Well, we know the rate has to be the distance divided by the time. An easy way to think about it is just a rate, like miles per hour. We know miles is a distance, per, which means we'll use division, an hour, which is time. If we want to solve using algebra, we'll take this equation and we'll divide both sides By the variable t. This will isolate the r. So we know the rate is distance divided by time. If we want to solve for time, then instead of dividing both sides by t, let's divide both sides by r. When we divide this side by r and this side by r, we'll get d divided by r is equal to 1 t. So we know the amount of time an object traveled would be its distance traveled divided by its rate.
Let's see if we can tackle a motion problem together. Janet and Rohan agree to meet at LAX, the Los Angeles airport. Janet's going to travel 250 miles, while Rohan is going to travel 300 miles. If Rohan travels 20 miles faster than Janet, and they both spend the same amount of time traveling let's see if we can find Janet's speed. Now this looks like a complicated problem but we're going to break it up into steps and see if we can tackle it together. Now for any of these motion problems I think it's best to use a table. A table like this helps us organize our information so we can figure out the distance, the rate and the time for each of the objects. In this case we're wondering about Janet's speed and Rohan's speed. So read through this problem and then when you think you understand it try to identify what should be the variable. Which of these amounts should be our variable so that way we can set up the right expressions to begin solving our problem.
In our problem, we're looking for Janet's speed. So, I think it's best if we let that be our variable. So, we can use a variable like x to represent her rate or her speed.
So now that we know Janet's speed, let's see if we can find some of this other missing information. Let's start with distance. How far did Janet travel and how far did Rohan travel? Enter those answers here. And don't worry about entering the units, I've already included them in our table.
Well, we know Janet travels 250 miles, since that's stated in the problem. And Rohan's distance, it's 300, so we put 300 here.
This is great. We've filled in half of our table already, and we're almost ready to set up some equations. But there is something else that we can figure out. Let's see if we can figure out Rohan's rate. What expression do you think we could write here? You'll need to think about the relationship between Janet's rate and Rohan's rate to answer this question. Good luck.
We know Rohan traveled 20 miles per hour faster than Janet. We don't know Janet's speed, since it's just x, but we do know that Rohan would be 20 more than this. So Rohan's speed must be x plus 20. We simply just add on our 20 to x, which is Janet's speed.
Alright, this is great. Now, we have Janet's distance and rate, and Rohan's distance and rate. We just need to find expressions for time for Janet and for Rohan. We know that distance equals rate times time. That was the problem we saw at the beginning of this lesson. And in fact, we saw that we could take this equation and manipulate it to have these other equations. So if we want to find the time, we can simply divide the distance by the rate. This is what we're going to use in our problem. Knowing this, I want you to use this information in the table to find an expression for Janet's time and for Rohan's time.

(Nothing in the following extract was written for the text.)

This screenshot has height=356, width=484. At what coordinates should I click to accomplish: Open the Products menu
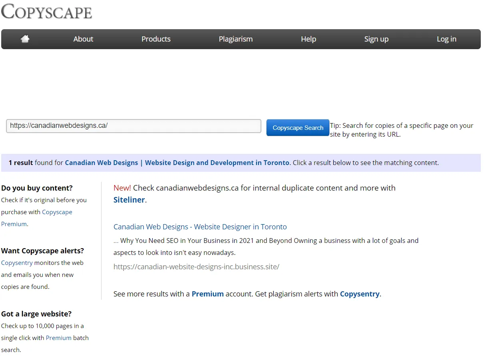pyautogui.click(x=156, y=39)
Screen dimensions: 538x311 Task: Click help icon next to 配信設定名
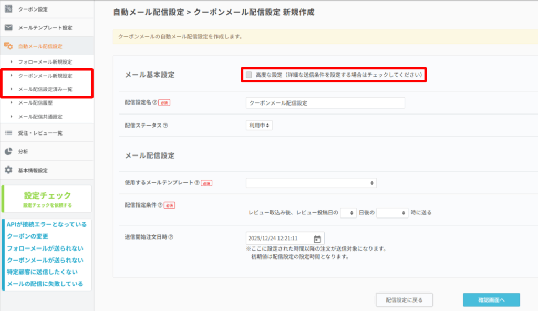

Janet's time would be 250 divided by x, and Rohan's time would be 300 divided by x plus 20. Remember, time equals distance divided by rate. So we just take Janet's distance 250, and divide it by her rate, which is x. We do the same thing for Rohan. We take his distance of 300 and divide it by his rate, which is x plus 20.
All right, great. We've completed a table full of information. We have information about Janet and information about Rohan. Now, there's one last critical piece to this motion problem. And it's right here. We know Janet and Rohan spend the same amount of time traveling. This means Janet's time has to equal Rohan's time. It means that we can set up an equation. So what equation can we write to solve for Janet's speed? Put that equation here.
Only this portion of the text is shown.